Perhaps, when I accepted the invitation back in February to speak at an event hosted by Spiked Online entitled "The Future of the Media", I genuinely believed there was something more to add to the debate. This past week, as I was planning what to say during my talk, I happened to mention it over dinner to a friend - the kind of friend who revels in the future; indeed, practically lives in it. "What kind of future?" he demanded. "Ten years, fifty?" I replied to the effect that he had probably missed the point.
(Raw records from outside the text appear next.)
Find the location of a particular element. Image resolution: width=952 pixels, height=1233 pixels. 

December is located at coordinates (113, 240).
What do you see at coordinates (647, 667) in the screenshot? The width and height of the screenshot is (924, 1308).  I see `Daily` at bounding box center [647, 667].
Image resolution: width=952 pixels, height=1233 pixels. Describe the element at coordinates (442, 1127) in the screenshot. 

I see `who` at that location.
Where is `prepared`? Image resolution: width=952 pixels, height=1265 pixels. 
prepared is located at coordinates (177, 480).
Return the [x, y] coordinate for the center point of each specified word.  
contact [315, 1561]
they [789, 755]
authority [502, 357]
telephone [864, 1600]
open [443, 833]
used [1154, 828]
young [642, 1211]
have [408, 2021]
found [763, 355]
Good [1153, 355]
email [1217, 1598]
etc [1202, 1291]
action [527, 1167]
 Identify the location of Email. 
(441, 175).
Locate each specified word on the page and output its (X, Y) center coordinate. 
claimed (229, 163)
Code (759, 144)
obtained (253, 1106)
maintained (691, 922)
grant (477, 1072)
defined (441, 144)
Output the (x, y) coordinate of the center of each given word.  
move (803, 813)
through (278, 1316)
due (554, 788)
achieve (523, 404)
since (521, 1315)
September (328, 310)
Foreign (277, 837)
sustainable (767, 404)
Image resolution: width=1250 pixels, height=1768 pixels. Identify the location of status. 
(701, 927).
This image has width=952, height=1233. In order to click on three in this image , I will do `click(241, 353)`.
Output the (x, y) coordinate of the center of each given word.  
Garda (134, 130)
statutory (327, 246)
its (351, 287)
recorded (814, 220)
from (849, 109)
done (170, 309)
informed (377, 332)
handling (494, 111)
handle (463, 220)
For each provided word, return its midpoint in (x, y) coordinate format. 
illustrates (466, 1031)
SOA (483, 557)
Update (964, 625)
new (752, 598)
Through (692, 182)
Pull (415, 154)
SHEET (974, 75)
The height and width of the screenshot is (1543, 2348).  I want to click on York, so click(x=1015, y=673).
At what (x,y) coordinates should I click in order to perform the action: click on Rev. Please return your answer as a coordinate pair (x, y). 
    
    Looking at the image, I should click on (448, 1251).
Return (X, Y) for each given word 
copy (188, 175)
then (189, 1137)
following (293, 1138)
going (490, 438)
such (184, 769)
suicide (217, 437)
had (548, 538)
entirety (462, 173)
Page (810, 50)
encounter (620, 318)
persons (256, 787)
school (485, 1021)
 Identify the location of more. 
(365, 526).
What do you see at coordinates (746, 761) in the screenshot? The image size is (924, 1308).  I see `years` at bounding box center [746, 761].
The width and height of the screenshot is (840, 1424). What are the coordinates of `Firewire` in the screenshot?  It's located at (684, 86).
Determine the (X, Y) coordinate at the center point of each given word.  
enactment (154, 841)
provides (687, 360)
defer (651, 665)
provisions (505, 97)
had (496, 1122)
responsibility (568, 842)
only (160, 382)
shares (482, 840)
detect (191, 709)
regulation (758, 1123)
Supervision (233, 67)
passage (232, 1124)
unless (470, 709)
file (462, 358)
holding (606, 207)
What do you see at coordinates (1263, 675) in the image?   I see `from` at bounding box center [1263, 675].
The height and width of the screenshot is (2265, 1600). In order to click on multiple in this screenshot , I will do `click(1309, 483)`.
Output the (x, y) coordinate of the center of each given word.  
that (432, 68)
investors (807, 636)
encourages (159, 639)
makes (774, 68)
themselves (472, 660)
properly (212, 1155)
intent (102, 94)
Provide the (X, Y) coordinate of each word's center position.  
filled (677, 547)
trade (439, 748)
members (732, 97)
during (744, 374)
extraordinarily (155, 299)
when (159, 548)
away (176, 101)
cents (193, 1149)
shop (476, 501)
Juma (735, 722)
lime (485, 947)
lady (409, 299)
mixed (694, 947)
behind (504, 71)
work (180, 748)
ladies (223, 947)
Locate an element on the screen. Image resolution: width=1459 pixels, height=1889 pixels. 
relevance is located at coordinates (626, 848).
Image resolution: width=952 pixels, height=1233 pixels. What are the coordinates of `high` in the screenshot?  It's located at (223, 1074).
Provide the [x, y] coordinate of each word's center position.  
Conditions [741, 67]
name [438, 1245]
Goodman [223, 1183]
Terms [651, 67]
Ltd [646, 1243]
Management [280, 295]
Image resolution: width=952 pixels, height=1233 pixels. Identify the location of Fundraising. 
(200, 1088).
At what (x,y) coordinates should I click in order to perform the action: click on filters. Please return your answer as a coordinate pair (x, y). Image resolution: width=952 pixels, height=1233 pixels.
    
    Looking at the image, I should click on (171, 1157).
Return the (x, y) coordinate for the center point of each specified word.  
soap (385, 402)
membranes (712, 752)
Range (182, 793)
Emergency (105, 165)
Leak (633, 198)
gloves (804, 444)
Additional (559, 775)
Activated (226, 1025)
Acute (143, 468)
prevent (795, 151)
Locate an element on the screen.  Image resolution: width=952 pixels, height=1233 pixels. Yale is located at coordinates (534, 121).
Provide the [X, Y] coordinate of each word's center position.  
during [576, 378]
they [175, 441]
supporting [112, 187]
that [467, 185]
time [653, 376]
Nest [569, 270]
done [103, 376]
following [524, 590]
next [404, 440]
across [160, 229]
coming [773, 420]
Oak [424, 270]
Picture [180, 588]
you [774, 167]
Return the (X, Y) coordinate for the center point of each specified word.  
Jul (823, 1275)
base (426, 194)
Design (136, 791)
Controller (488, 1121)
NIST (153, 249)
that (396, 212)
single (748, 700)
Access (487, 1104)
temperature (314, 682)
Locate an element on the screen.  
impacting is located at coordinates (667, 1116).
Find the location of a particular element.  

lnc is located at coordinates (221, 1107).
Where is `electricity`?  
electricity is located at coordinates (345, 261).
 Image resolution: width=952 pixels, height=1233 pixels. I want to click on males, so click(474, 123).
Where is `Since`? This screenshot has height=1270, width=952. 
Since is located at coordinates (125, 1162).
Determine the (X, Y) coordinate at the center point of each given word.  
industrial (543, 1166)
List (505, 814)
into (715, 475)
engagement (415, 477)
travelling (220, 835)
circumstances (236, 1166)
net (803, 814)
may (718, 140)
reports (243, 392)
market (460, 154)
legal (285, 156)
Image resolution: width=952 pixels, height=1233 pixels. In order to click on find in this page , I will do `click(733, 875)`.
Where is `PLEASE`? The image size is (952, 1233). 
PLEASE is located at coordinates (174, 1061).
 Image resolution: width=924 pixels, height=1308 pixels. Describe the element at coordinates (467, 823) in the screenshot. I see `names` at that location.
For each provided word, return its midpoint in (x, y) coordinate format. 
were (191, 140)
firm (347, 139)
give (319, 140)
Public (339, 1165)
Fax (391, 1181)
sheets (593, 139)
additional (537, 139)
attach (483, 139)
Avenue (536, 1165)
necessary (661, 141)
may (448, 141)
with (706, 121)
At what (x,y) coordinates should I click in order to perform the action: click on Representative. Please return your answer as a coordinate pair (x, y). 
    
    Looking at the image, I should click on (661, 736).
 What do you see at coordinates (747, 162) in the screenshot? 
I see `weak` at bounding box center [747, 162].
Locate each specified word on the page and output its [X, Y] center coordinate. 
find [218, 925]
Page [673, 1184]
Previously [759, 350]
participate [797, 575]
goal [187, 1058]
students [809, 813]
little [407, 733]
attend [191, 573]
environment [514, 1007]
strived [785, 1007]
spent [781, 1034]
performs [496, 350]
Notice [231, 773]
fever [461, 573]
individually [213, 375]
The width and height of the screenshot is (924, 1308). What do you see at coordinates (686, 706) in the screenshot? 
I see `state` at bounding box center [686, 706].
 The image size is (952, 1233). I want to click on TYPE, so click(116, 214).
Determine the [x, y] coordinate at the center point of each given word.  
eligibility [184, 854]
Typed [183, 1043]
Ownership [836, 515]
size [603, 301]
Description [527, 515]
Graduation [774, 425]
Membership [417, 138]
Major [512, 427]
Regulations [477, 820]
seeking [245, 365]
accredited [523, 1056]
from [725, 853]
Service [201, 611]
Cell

For as long as I can remember, groups of journalists have huddled together in venues across London to debate in earnest their future in the face of pervasive, networked communications platforms that are open and accessible to all comers. They have gasped in collective shock at the so-called "citizen journalist" and looked on in horror as their recasting of these individuals as "users", "generating content", has failed to make them go away. But as the editor of Spiked, Brendan O'Neill, pointed out on the night of the future media talk itself, pitching new media against old is a false battle. It is a way to blame technology for all the difficult developments in press and broadcasting over the past ten years - convergence of media ownership, commercial pressures, budget cuts and dumbing down.
Indeed, if it is not blogging that has caused the decline in journalism, then perhaps it is the other way around. Even though many blogs are simply glorified scrapbooks of stories generated by the professional press, there are a few which stand out for that mix of fidelity, engagement and respect for detail that is becoming harder to find in conventional reportage. The best that come to mind are maintained by professionals and academics: Random Acts of Reality (which charts the life of a London Ambulance Service driver), the UK Freedom of Information blog Spyblog ("watching them, watching us") and Mr Chalk.
As Charlie Beckett of the Polis media unit at the London School of Economics has observed, well-informed blogging such as this forms a new part of the ecosystem of sources available to under-resourced journalists on deadline. This is not the future of media, but the present.
The future has its own challenges. Laws and their associated procedures that moderate freedom of expression - libel, intellectual property and, to a lesser extent, decency and hate-speech laws - are too punitive for individuals who lack the ready access to legal expertise of a newspaper or broadcaster. Worse still, online, compliance with these laws is maintained by disinterested internet service providers, and not editors and publishers.
Professional and citizen journalist alike, we need to stop debating what is already happening, and concentrate on the challenges ahead.